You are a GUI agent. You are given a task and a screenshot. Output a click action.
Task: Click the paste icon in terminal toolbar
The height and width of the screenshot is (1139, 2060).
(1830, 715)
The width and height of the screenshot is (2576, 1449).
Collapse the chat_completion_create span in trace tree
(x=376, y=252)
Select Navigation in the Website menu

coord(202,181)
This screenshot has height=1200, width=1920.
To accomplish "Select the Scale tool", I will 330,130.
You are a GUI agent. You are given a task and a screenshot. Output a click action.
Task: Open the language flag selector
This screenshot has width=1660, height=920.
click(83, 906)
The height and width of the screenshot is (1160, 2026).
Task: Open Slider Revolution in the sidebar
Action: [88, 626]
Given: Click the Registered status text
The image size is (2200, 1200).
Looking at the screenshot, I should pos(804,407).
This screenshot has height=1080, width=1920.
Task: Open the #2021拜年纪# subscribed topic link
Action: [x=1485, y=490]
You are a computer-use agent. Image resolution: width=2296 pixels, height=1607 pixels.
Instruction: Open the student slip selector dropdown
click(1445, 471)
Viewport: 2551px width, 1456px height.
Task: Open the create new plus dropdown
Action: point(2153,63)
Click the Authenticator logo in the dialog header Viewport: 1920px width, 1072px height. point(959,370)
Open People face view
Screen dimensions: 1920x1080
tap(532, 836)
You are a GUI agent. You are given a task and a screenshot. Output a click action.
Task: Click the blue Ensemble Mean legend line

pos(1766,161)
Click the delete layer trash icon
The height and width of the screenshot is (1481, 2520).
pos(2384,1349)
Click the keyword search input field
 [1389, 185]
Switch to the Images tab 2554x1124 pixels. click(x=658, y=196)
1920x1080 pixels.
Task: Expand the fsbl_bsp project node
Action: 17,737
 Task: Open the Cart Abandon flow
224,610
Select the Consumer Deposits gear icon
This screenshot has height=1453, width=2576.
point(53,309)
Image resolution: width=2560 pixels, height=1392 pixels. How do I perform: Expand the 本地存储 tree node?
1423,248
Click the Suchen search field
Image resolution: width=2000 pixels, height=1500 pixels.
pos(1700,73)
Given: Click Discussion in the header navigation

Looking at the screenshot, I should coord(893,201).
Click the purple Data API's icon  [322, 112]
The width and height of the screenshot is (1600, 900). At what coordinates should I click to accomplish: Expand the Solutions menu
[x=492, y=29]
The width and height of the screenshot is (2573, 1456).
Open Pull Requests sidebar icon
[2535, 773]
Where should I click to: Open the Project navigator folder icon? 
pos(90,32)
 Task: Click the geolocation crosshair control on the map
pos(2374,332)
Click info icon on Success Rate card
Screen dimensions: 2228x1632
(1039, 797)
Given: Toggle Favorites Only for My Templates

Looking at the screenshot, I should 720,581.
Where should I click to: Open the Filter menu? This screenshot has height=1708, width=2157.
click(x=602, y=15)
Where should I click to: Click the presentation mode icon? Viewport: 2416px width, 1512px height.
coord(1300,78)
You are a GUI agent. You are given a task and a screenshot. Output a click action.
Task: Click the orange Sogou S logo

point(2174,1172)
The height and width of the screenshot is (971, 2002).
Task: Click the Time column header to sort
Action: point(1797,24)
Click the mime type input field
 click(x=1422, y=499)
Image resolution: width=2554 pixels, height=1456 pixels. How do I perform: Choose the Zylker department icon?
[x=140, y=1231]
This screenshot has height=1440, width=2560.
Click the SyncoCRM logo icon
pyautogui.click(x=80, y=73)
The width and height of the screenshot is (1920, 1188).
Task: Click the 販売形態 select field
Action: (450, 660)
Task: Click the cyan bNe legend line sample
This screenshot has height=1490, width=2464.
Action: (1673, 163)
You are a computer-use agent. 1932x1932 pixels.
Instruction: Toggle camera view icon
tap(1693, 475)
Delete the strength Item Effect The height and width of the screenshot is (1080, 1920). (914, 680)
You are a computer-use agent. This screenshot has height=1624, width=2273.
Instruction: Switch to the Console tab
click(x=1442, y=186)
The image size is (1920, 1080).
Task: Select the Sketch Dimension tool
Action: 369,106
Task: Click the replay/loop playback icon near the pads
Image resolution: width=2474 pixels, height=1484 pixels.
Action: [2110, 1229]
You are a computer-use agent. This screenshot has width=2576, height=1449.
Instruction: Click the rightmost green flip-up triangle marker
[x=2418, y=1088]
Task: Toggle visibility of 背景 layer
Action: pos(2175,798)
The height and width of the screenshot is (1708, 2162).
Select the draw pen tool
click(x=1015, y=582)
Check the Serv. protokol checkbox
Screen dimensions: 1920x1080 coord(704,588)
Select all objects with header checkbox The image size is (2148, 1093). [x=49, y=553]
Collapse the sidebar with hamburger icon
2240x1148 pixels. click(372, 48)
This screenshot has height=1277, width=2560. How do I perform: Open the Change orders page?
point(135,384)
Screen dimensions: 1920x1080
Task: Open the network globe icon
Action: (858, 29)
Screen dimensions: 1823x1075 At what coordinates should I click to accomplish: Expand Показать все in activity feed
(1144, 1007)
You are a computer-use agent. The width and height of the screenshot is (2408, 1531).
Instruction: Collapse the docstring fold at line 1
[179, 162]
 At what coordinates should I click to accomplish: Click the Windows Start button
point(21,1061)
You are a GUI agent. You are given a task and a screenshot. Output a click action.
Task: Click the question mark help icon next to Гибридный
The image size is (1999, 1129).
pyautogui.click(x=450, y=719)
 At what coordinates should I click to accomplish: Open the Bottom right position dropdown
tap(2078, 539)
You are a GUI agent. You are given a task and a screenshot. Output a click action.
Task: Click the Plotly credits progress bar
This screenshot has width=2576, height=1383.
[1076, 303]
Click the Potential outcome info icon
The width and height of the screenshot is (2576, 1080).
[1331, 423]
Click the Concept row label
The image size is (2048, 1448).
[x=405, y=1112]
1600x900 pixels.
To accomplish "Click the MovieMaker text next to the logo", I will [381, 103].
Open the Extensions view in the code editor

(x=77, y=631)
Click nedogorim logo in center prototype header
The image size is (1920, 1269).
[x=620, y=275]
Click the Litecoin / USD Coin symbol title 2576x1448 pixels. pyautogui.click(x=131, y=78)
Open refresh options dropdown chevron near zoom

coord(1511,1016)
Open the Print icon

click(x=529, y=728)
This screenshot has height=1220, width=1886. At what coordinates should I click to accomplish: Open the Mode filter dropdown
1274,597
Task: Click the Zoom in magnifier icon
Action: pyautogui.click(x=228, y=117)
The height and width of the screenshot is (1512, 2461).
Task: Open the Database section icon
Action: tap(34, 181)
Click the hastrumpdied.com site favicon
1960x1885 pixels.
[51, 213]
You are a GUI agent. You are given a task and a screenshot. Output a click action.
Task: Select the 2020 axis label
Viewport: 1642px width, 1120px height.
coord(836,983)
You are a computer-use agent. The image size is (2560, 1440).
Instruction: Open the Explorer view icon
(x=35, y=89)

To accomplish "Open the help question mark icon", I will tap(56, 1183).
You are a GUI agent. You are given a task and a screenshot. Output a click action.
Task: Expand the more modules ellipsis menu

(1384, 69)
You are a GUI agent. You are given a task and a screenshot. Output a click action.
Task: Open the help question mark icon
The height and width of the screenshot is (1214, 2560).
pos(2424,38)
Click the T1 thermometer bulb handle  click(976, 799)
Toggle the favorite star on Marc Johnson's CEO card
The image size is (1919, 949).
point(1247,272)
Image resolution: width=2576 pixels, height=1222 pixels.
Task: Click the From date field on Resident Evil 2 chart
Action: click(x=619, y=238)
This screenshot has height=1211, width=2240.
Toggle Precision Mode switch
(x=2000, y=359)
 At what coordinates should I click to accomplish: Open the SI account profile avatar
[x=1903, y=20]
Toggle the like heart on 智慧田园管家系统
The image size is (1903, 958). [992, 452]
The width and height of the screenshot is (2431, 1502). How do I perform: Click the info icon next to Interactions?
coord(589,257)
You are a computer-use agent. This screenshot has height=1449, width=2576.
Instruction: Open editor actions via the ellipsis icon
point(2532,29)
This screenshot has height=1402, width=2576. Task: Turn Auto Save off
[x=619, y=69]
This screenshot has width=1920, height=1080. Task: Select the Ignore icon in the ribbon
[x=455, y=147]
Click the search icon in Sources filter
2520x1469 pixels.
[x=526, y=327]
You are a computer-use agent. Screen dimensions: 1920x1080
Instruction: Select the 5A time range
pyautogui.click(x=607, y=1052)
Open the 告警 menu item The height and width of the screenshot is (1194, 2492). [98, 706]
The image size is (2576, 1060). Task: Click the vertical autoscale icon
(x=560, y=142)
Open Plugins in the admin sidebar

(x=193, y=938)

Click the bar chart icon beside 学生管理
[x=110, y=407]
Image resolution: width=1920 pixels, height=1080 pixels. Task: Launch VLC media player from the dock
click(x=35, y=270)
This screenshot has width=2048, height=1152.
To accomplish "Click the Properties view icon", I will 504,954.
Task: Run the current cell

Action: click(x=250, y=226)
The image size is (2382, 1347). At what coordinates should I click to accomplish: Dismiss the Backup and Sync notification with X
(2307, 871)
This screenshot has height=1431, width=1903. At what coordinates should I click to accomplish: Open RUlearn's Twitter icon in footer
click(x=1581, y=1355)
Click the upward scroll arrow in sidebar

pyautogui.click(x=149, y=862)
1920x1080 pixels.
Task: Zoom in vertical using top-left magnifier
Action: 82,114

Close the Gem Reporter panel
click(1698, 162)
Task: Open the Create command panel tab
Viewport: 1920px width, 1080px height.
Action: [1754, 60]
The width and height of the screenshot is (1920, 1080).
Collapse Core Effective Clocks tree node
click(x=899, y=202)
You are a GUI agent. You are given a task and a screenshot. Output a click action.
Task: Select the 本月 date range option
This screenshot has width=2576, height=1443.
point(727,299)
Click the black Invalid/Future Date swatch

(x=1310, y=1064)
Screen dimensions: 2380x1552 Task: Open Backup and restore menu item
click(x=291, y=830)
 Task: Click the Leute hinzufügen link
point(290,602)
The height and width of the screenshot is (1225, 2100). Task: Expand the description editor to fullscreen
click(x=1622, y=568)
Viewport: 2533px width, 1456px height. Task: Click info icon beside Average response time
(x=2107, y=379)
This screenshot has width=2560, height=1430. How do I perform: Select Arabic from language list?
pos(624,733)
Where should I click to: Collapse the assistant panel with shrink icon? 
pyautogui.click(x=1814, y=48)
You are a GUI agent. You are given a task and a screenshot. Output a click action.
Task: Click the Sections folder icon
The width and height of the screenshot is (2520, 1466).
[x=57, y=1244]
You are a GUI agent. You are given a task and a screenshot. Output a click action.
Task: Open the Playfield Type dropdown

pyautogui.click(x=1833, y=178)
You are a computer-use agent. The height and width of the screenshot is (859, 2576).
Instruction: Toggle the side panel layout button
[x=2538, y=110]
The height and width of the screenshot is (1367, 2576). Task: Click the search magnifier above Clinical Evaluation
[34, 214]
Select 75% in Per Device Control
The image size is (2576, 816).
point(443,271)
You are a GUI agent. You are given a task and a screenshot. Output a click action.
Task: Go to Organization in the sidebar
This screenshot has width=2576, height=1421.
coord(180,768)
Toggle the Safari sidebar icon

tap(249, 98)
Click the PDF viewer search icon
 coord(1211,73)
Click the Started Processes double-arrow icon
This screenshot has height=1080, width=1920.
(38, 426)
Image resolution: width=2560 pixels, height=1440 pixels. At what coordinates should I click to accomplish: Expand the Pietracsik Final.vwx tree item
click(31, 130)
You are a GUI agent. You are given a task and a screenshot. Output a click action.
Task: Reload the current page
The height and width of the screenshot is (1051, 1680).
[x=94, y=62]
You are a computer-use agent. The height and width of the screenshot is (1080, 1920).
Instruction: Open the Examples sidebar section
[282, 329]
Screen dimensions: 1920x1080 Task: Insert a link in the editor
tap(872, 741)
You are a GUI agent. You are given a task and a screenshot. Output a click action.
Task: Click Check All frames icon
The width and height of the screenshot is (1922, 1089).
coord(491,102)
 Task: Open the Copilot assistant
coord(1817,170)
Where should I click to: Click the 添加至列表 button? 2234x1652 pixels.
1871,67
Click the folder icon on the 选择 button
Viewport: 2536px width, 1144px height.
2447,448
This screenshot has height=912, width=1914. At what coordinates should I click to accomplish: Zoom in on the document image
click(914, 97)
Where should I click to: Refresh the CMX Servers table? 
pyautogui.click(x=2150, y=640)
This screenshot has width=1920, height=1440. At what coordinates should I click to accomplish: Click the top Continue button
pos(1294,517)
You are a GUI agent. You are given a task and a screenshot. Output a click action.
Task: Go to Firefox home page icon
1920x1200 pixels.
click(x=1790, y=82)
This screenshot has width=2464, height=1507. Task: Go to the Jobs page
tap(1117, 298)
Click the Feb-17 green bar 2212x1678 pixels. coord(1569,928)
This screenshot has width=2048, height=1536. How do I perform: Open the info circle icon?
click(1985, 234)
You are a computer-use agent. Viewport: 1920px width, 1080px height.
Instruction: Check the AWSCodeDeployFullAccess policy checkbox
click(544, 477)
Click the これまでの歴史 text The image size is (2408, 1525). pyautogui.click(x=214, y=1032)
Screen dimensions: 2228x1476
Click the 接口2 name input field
┄┄┄┄┄┄
Show every line of the listing that includes the word "help".

Task: Click the question mark help icon next to Гибридный
To accomplish "Open the help question mark icon", I will tap(56, 1183).
Task: Open the help question mark icon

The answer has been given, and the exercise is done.